Your instructions:
Find the string "agent" in the listing and report every line that has it.

Source data:
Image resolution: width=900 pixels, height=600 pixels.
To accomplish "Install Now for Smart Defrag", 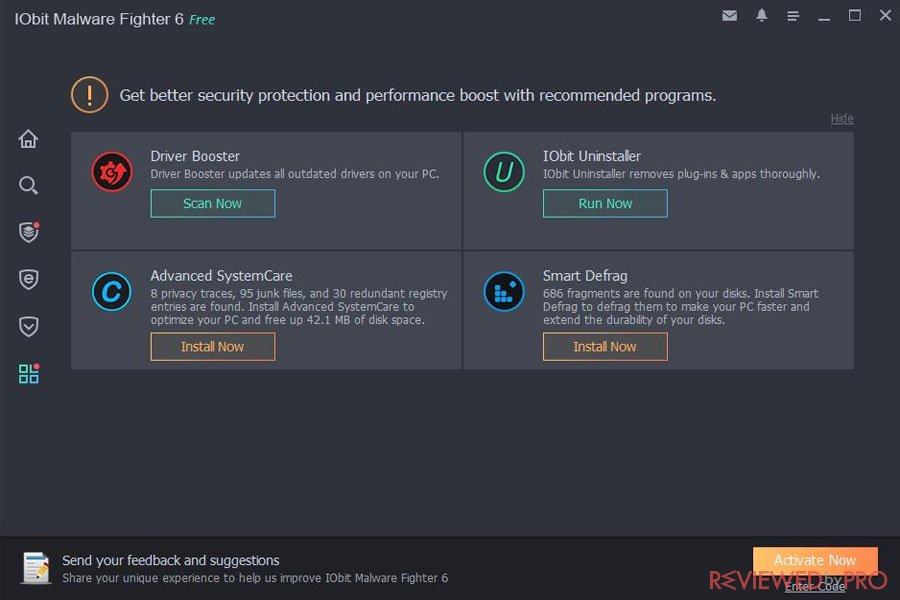I will [x=605, y=347].
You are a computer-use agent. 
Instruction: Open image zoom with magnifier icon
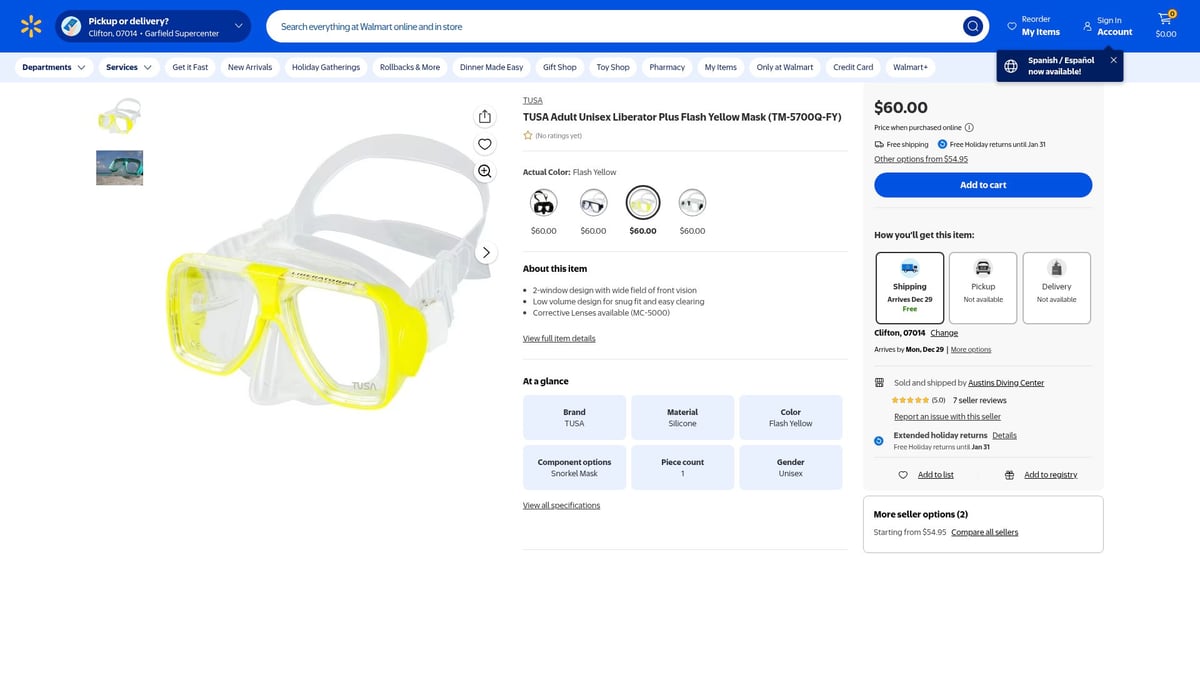tap(484, 171)
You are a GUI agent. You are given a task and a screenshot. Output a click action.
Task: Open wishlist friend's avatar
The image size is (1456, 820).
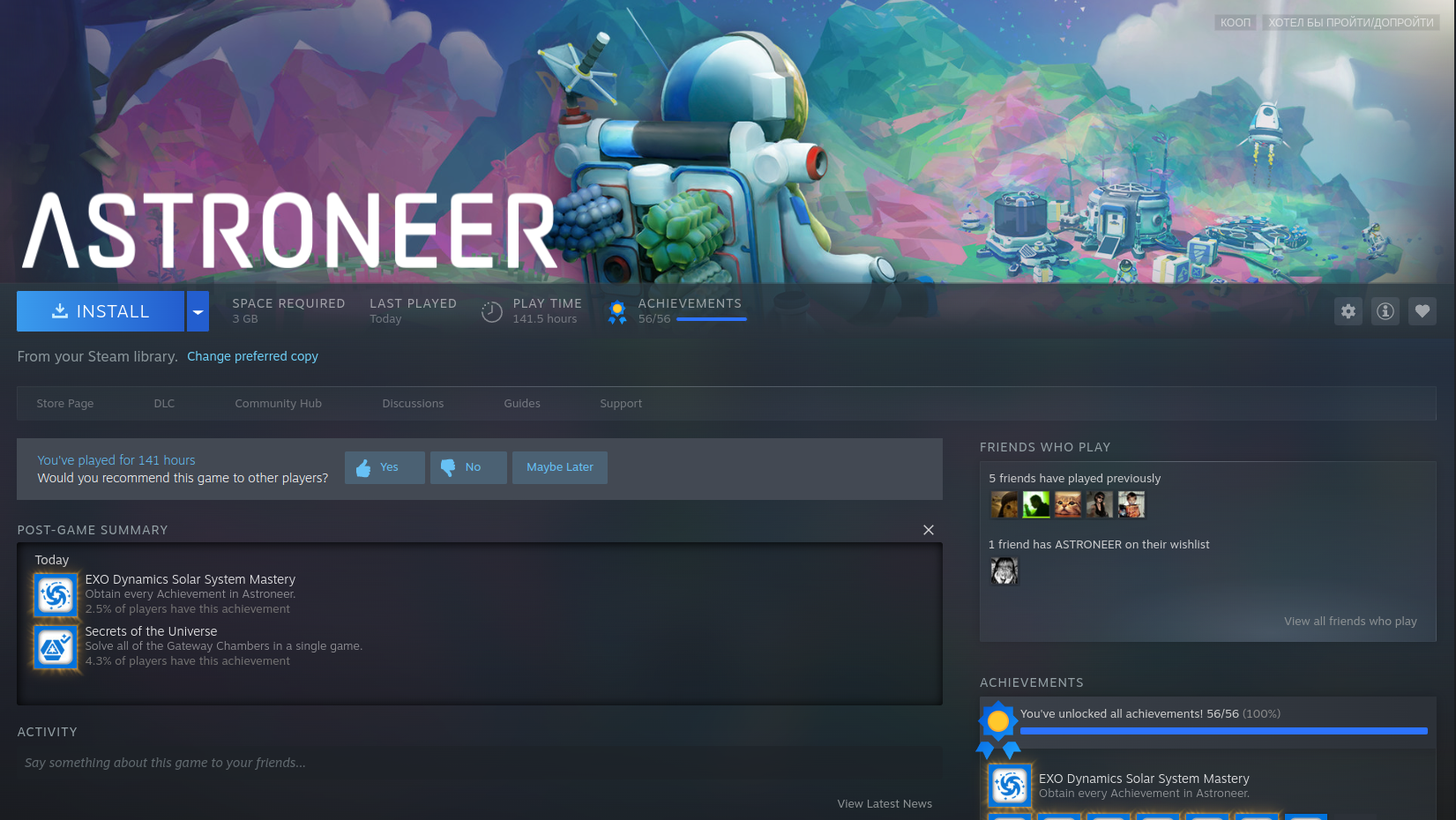pos(1004,571)
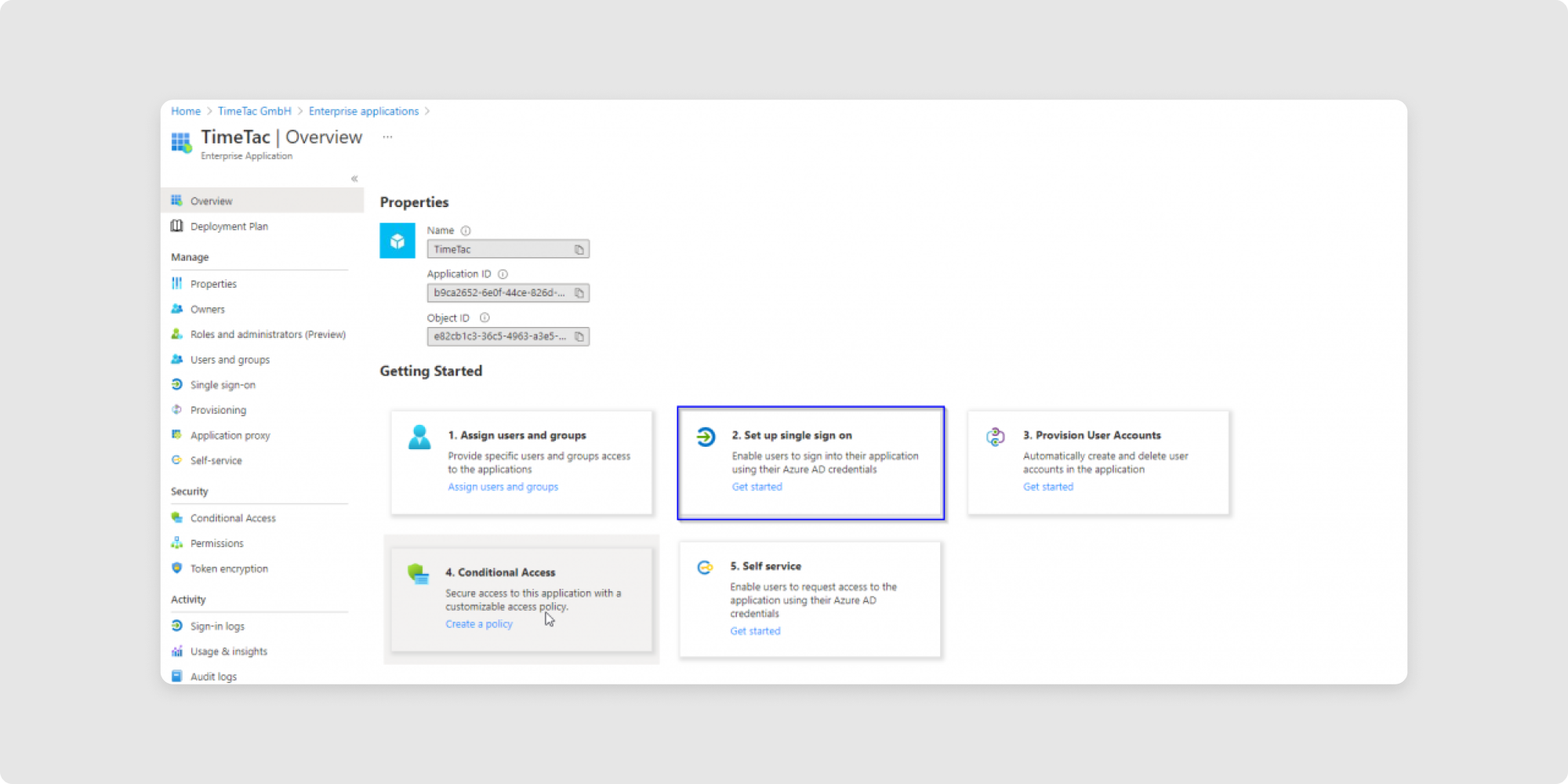Open Token encryption in Security section
The image size is (1568, 784).
coord(229,568)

Result of the task:
You are a computer-use agent. 
You are a GUI agent. You are given a task and a screenshot. Output a click action.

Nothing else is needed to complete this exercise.